Retype the material that follows exactly, limited to the lines from the one with "Tick Fast (36 Gwei) in the 205-gwei form" through the one with "The width and height of the screenshot is (290, 181).", and keep out all pictures.

## Data for this task:
====================

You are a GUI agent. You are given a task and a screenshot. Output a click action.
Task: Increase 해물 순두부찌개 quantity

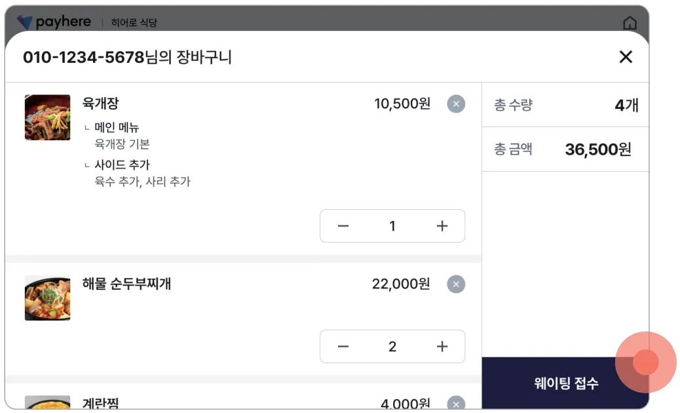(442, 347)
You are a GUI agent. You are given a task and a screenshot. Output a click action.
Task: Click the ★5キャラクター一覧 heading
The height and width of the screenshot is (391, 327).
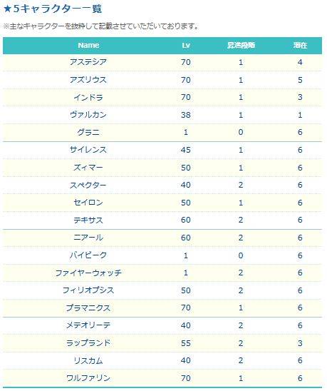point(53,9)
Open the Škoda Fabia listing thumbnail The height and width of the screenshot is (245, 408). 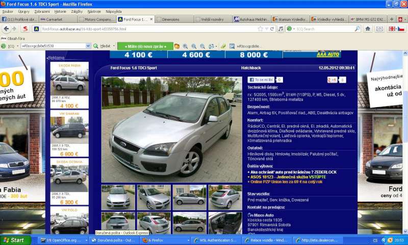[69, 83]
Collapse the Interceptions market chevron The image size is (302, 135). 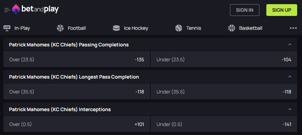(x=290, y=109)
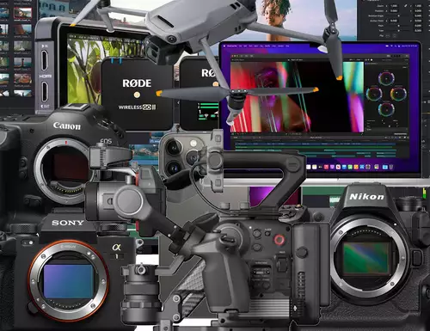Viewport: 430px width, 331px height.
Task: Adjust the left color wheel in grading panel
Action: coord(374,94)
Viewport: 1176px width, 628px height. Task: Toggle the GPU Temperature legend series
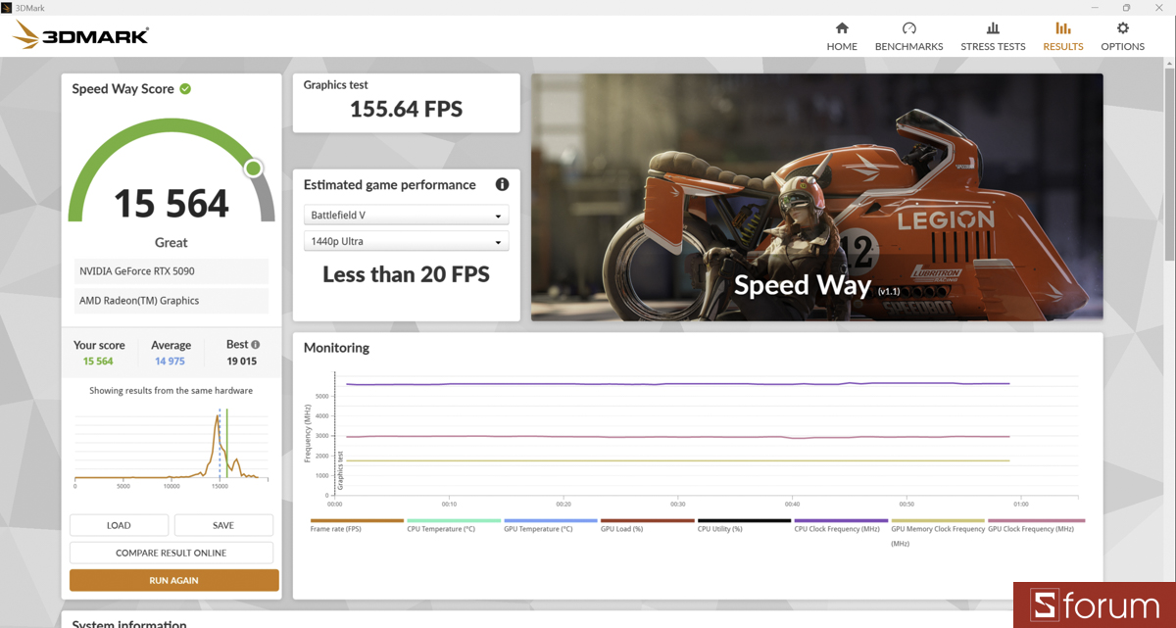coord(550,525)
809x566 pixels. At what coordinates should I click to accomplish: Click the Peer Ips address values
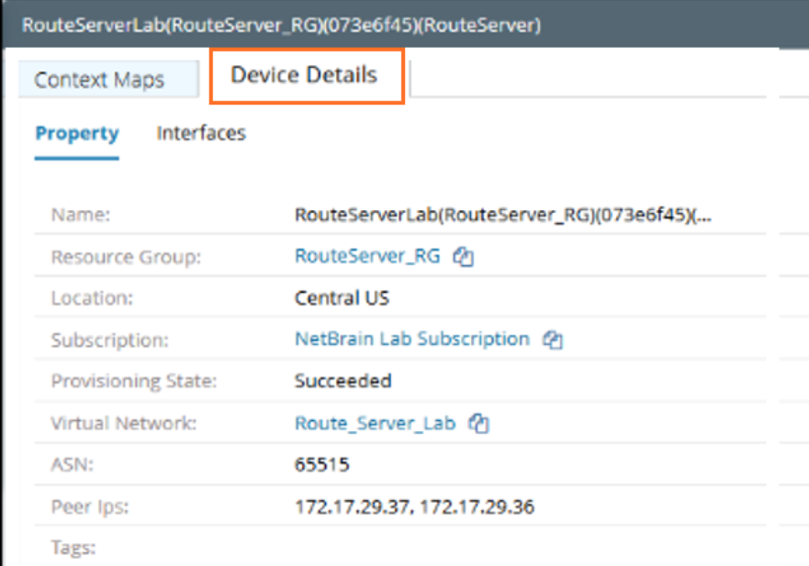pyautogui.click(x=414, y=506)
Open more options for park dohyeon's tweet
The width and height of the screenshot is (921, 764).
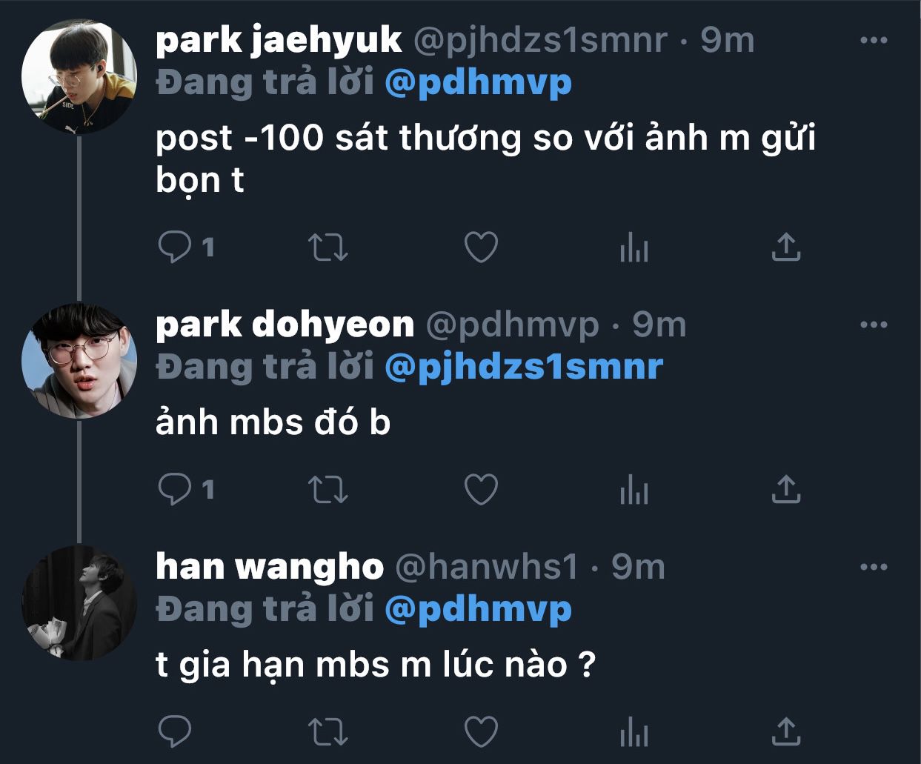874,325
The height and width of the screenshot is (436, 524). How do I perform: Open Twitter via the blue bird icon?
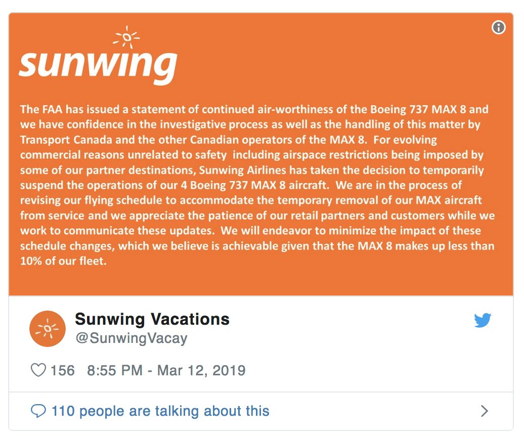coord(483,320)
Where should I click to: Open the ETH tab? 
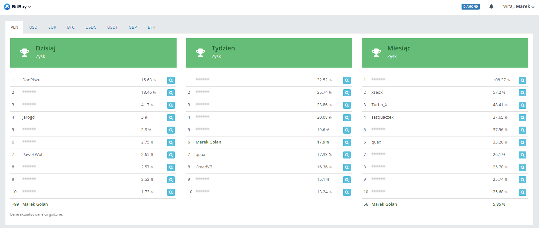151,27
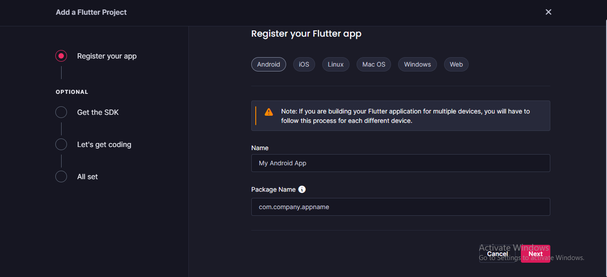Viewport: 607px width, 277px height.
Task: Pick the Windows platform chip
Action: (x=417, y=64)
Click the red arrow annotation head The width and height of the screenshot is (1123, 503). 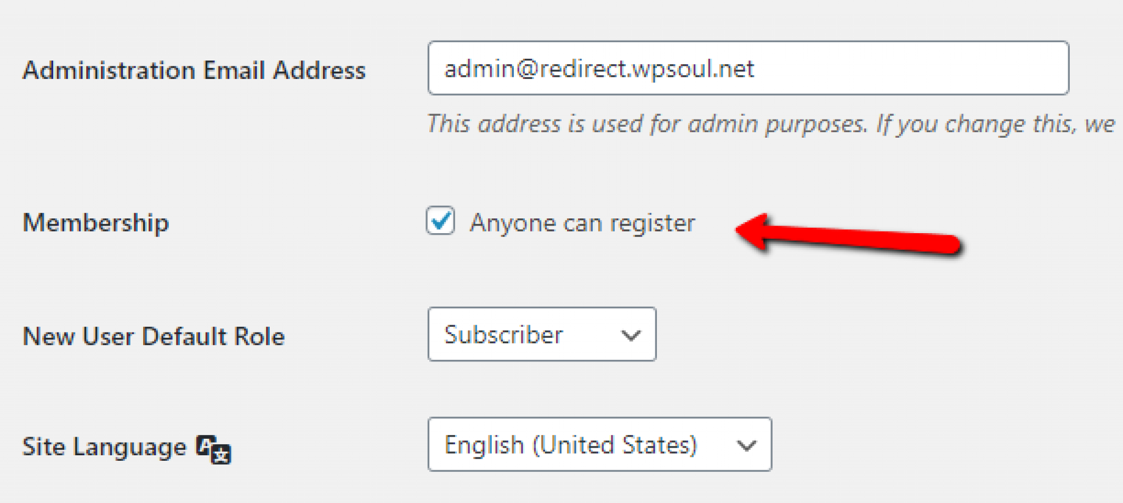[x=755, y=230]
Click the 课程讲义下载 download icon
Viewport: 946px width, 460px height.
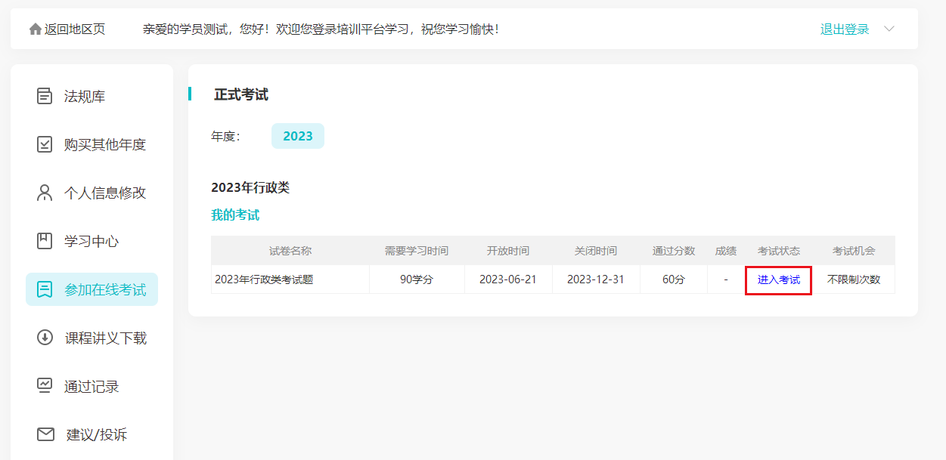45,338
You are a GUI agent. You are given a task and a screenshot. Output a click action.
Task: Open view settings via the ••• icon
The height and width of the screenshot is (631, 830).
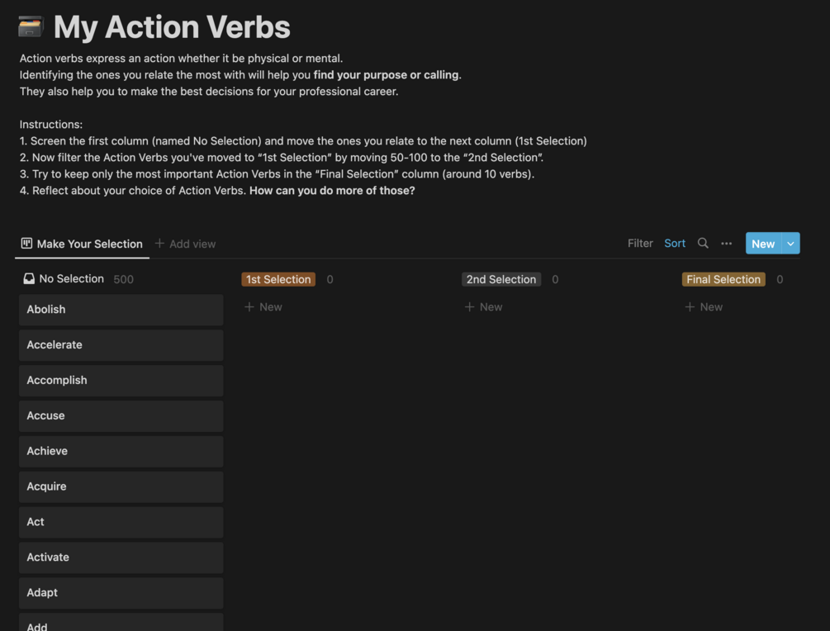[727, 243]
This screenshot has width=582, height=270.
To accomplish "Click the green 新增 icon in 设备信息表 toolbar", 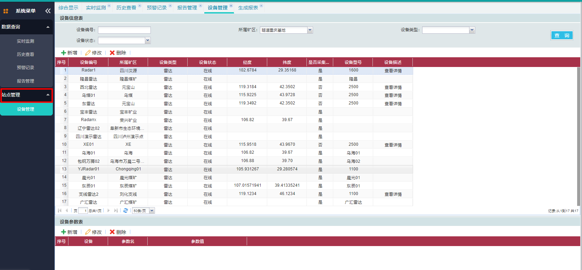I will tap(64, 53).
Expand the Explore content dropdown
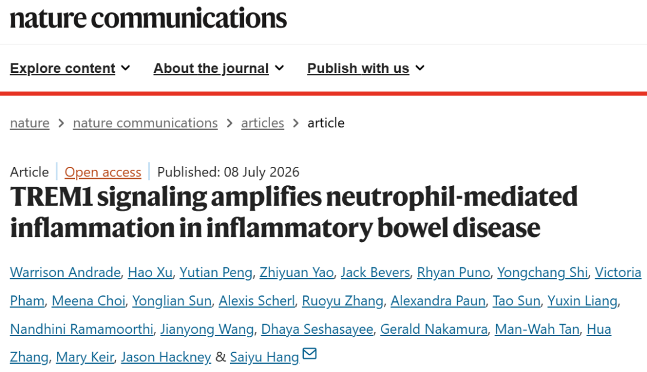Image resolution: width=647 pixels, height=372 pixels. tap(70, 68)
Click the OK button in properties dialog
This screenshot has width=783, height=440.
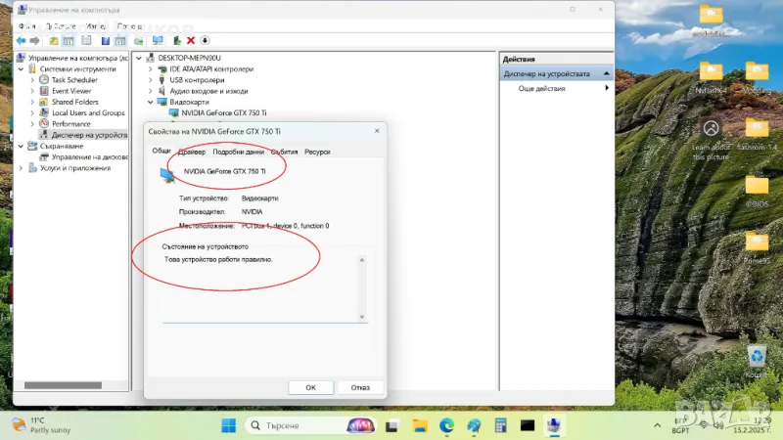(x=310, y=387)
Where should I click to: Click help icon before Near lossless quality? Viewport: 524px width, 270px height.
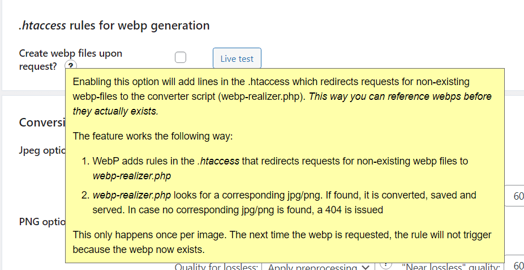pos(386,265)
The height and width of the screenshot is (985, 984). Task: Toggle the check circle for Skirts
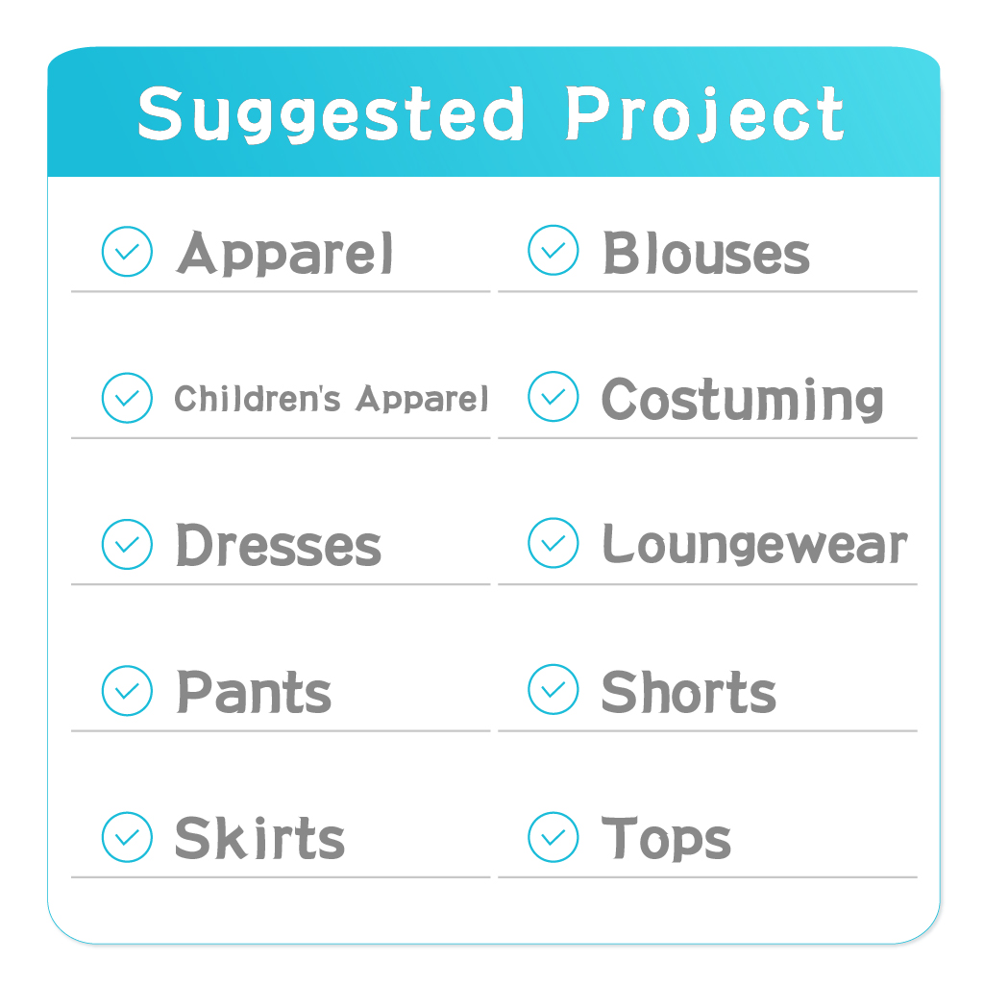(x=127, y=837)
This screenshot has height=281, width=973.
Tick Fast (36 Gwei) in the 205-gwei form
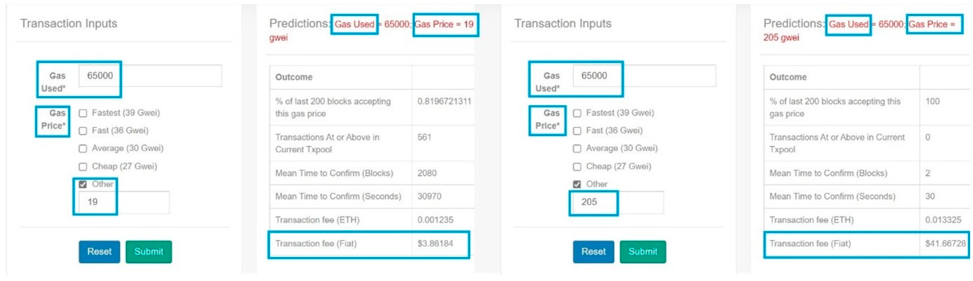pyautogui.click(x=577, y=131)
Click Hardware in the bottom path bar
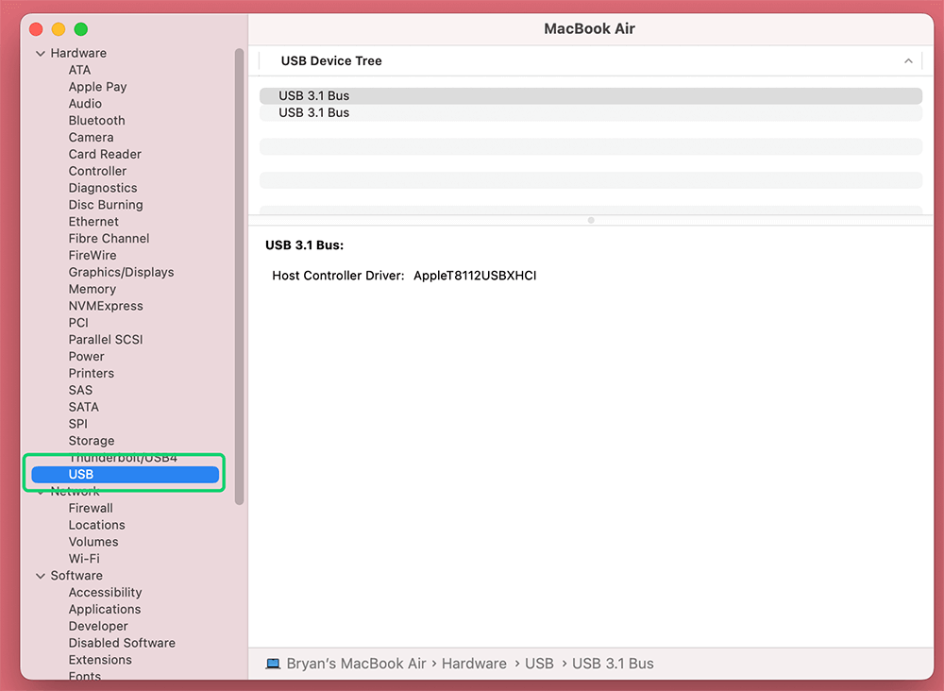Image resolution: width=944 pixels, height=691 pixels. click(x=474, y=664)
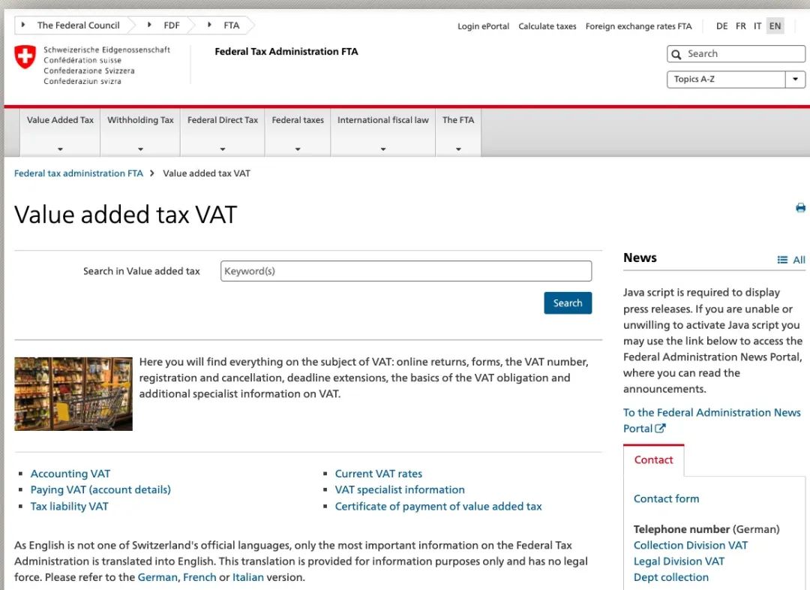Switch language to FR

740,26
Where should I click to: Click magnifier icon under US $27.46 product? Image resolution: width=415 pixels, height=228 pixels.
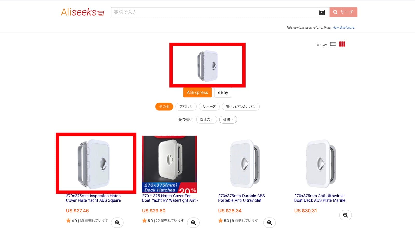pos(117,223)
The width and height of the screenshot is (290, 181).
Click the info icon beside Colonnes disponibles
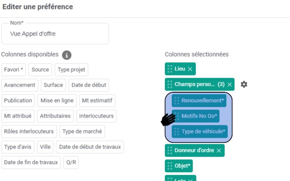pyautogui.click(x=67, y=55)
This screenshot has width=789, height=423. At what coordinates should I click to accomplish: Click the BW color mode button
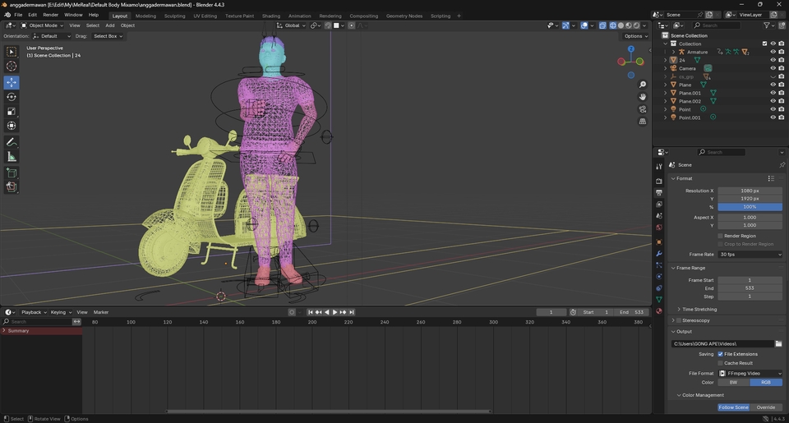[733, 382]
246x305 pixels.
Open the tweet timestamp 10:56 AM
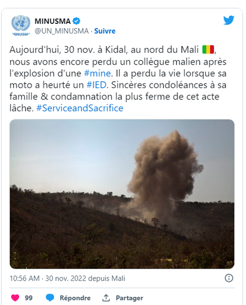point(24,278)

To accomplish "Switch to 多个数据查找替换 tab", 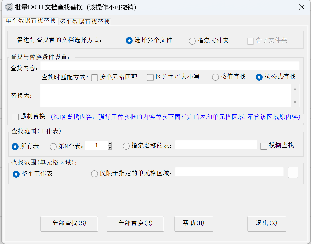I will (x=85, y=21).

====================

## Solution:
Tick Fast (36 Gwei) in the 205-gwei form
pyautogui.click(x=577, y=131)
Click Hardware in the bottom path bar
Image resolution: width=944 pixels, height=691 pixels. click(x=474, y=664)
Switch language to FR

740,26
Where should I click to: Click magnifier icon under US $27.46 product? Image resolution: width=415 pixels, height=228 pixels.
pos(117,223)
The width and height of the screenshot is (290, 181).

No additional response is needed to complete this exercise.